Monday, September 5, 2016

Flip Flops and Fine China


I toured the Biltmore Estate in Asheville, North Carolina yesterday. This is not just some Southern mansion with columns calling to mind women in antebellum dresses, fanning themselves under giant hats. It's a house with over 175,000 square feet designed by a New York architect in the European chateau style. When you round the bend in the bumping trolley van, if you have a heart in you at all, it skips a beat at the sight of this massive residence, front lawn spreading wider than a football field, allowing for ample imposition of the house upon the sense of sight. It's flat-out amazing. You expect the dad-blamed queen of England to come prancing out of those main doors, paparazzi shooting away and screaming her name. Instead, you'll find (if you go during Labor Day weekend like I did) the sweating hordes of visitors eager to stream through the parts of the home that are open to the public. Just appreciating the architecture and the grandeur of the home would be enough, but the place is a trove of international treasures, from rare tapestries to family portraits painted by John Singer Sargent (can you even imagine)! My favorite thing in the house is Napoleon's chess set, which is set up in the library. George Washington Vanderbilt II, the young man who built the house for himself and his even younger wife Edith, owned Napoleon Bonaparte's chess set. Let that level of wealth (and influence) sink in for a moment. As I passed through all of that opulence, mindlessly flooding Facebook with images of my tour, a tea set (see photo) caught my eye. It was a slice of elegant, refined living in minature. It had even been staged with real cookies! I wanted to yank the rope down and play house with the set! Just kidding. An upstairs room connecting Mr. and Mrs. Vanderbilt's room was, according to my tour booklet, the place where they met with the head housekeeper to plan the day's events. That's where my desire to have lived her life went straight out the window. I would want to be on horseback, flying though the gorgeous, forested property! Let someone else plan the dern meals! Then I could return to the library and read the night away in front of the massive fireplace after eating FAR too much in that massive dining room, where I would regale my guests with stories of my wildlife encounters while on horseback that day! I'd have them laughing!
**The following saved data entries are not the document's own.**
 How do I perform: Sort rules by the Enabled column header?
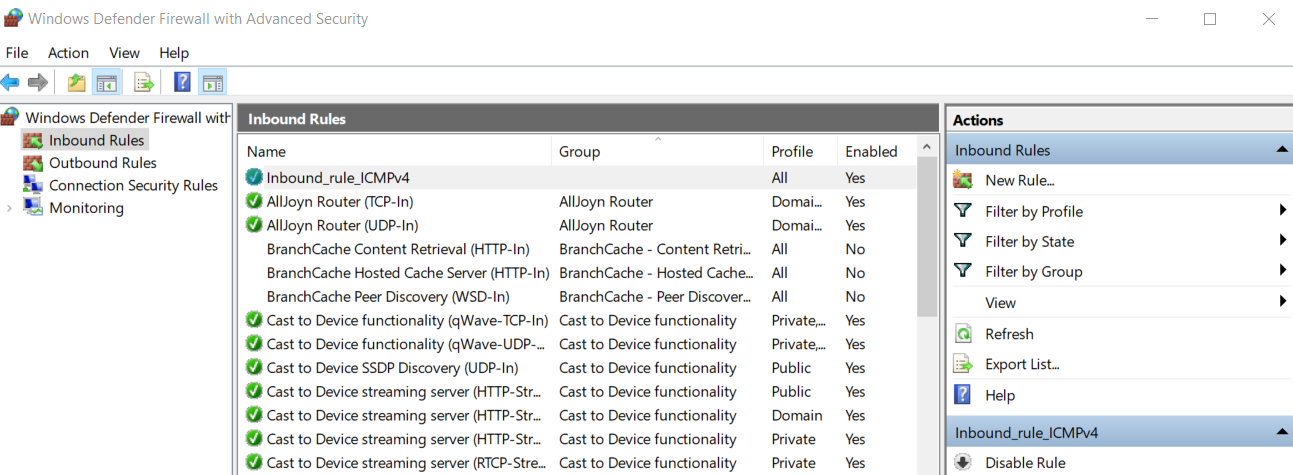(x=871, y=152)
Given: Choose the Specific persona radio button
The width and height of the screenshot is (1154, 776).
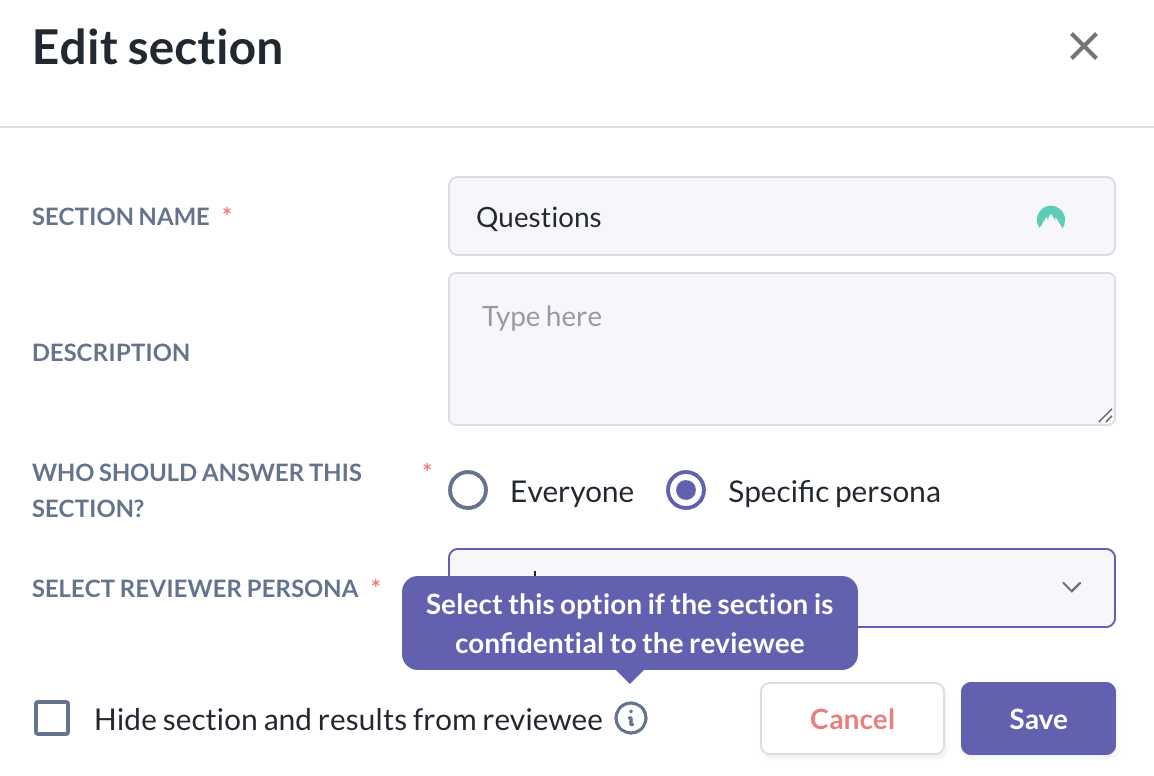Looking at the screenshot, I should click(x=686, y=491).
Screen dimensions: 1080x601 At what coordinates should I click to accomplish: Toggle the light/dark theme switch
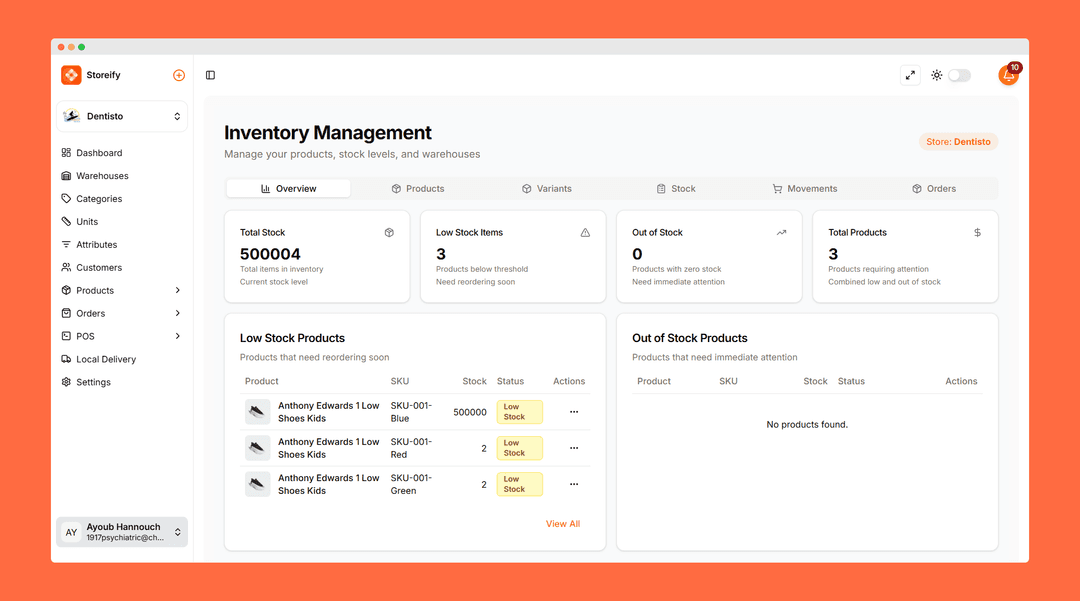coord(958,75)
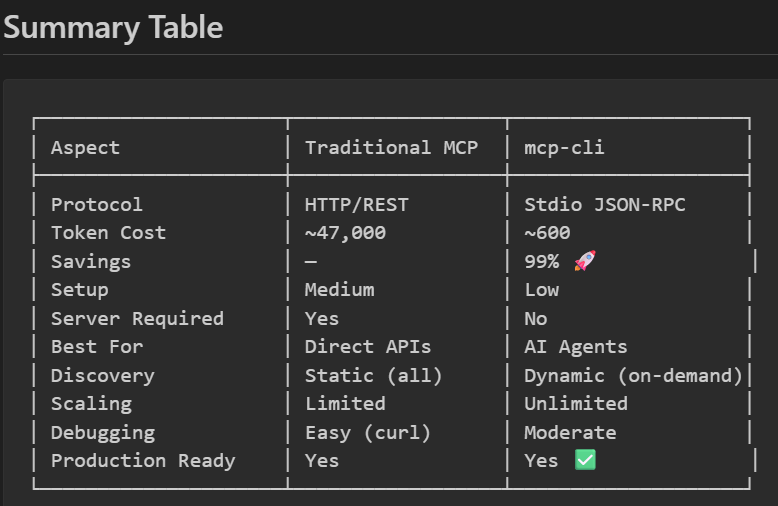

We went back to our hotel to rest before dinner, my head spinning with all I had seen and experienced at the Biltmore Estate. The images of such refined, elegant living were so soothing! When we stepped out onto a terrace, the sweeping view of the mountains took my breath away. I could not even begin to imagine living in such a heavenly residence. How would it be possible for the massive fireplaces, the exquisite oil paintings, the hand-carved furnishings, the coffered ceilings to become commonplace over time, even invisible to the daily resident? I'm sure, on some level, they did. When their only daughter had her first crush, or cried herself to sleep, or fell ill, the Vanderbilts wouldn't have been comforted by all of that velvety excellence in decorating. They were people just like the rest of us.

Last night, as we left our hotel room for the very posh restaurant downstairs, I realized that all I had in the room with me in the way of footwear was the cushy pair of flip flops I'd toured the house in. Of course, since my car had been valet-parked, I shrugged my shoulders and flapped my way to the restaurant. I was hungry.

I guess the waiter did not notice my pool shoes, because he schmoozed for a tip, declaring with arched eyebrows that every single thing we ordered was EXCELLENT and HIS FAVORITE. I was waiting for him to come back with the water pitcher and declare that it was the best plain water he had ever heard tell of.

This story has absolutely no moral, except that I'm now considering beginning an antique tea cup collection. Seriously. I'll sit at my formal dining room table barefoot and drink coffee out of them. I sure will.